=== Excerpted text ===
In Werneck, Teixeira and Talone (2020), I proposed with my colleagues a model for a pragmatic sociology of violence, founded on the recognition that the semiotic multiplicity of the sign violence results in a plural framework of worldviews, full-blown native theories concerning the social, ‘sociologies,’ as we call them, which imply forms of defining the situation (THOMAS, 1966[1923]) in terms of violence and, in the final instance, of behaving in relation to others and the social order itself in which the phenomenon occurs of mobilizing notable differences of force, thereby violentizing these situations. For each of these regimes of violentization there corresponds a form of defining violence and, with this definition, of defining what is happening on its basis. These different sociologies, then, represent different investments by the social actors themselves in relation to what the mobilization of force in a situation signifies and determine the way in which people situate violence-or in our terms, how they violentize the situation. Hence, it comprises a model capturing how people represent different dimensions of the situations in which they are inserted as ‘violent,’ establishing diverse definitions of what, in the situation, is considered violence. Table 2 below, taken from the cited joint work, synthesizes the different forms of violentization inferred by us:
This model presents innumerable dimensions relating to the idea of violentization, detailed in the cited article. In summarized form, the first column refers to the type of native theory of the social that founds the definition of violence; the second, to the form in which the idea of violence is treated grammatically by people, whether as a substance in itself (noun), an attributed associated with substances (adjective), a modality of executing actions (adverb) or a metaphysics taken as a generalized logic for comprehending the social (grammar). However, the column of most interest here is the third, relating to the meanings of violence. I shall not explore the various meanings in depth here since they were examined to exhaustion in the other text. I shall merely emphasize the operation implied here: the generalization of the idea of violence, raised to the category of a grammar, inscribed here under the representational sign of ‘urban violence.’ In this sense, the social accumulation of violence described by Misse (1999) can be comprehended as a historical process through the reiteration of cases (accumulation) of impregnation of the interpretant (PEIRCE, 1977[1897]) violence in the interpretative toolkit disseminated in an urban social order. But not in just any sense: violence here is the sign of a threat become routine, the centre of a dystopia (TALONE, 2015). The covers of Meia Hora show how it takes the form of recipients, iconic actants that also become generalized as abstract forms and actualized in innumerable cases. Criminals, police officers and the urban order submerged in chaos are concentrated forms of this violence, themselves violentized by being represented as force-bearing bodies (WERNECK, TEIXEIRA and TALONE, 2020; WERNECK, TEIXEIRA, TALONE and CAMINHAS, 2021), a force capable of imposing itself since these actants are activated in their full worth-a worth questioned by the humorous discourse, as we have seen. Moreover, in the routinized environment of certain historical moments, such as the ‘UPP era,’ the inner workings of the naturalization of this condition of force are made explicit, displaying its fragility as a construct. In fact, the same situation is revealed in the recurrent presentation of Rio as the platform of a ‘war’ (LEITE, 2000, 2012; GRILLO, 2019) between police and criminals, as a dystopia (TALONE, 2015) even outside a regime of ridicularization: the types are the same.

=== Provided information ===
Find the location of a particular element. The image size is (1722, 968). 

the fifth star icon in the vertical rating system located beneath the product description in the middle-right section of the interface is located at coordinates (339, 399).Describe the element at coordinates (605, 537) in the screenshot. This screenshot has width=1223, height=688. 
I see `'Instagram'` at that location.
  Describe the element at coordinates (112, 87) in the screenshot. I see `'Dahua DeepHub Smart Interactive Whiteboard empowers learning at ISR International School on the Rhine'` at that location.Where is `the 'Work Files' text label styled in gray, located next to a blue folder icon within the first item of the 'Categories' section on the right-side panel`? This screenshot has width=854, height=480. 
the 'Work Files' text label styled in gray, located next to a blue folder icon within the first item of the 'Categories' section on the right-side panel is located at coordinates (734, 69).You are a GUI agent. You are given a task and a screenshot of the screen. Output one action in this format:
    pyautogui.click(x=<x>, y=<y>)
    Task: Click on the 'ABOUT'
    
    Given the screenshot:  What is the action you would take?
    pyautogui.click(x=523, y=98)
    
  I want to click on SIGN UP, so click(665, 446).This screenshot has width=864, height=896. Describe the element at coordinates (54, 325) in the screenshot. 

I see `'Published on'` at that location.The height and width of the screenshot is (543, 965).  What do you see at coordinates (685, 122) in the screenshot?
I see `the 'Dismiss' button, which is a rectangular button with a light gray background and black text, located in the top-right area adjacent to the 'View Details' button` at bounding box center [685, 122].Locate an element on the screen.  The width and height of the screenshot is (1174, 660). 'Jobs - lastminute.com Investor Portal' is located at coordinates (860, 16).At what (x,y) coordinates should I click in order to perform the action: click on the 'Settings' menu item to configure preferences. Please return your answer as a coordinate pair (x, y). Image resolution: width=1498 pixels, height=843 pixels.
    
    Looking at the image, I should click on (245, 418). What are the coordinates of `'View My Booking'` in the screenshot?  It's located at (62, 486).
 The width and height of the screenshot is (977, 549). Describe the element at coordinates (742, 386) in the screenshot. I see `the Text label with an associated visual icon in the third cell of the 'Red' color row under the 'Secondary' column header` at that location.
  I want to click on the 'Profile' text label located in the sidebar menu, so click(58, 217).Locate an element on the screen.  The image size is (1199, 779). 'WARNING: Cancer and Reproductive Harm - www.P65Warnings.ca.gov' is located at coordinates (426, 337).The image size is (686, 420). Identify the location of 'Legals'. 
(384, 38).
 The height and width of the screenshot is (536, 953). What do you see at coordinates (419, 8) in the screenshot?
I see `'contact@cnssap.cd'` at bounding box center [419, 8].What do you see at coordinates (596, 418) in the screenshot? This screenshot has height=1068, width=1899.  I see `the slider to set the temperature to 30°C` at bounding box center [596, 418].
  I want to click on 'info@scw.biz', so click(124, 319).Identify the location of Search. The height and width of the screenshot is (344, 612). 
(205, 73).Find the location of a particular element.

=== Directions ===
1. In the violentization passage, what does the third column of the model relate to?
2. Please sum up the violentization passage in two sentences.

=== Outputs by task ===
1. It relates to the meanings of violence.

2. The passage describes a model for a pragmatic sociology of violence, in which people's plural native "sociologies" define violence and situations in different ways, each corresponding to a regime of violentization. It emphasizes the generalization of violence into a grammar under the sign of "urban violence," a routine threat at the center of a dystopia, concentrated in criminals, police officers and an urban order submerged in chaos, all represented as force-bearing bodies.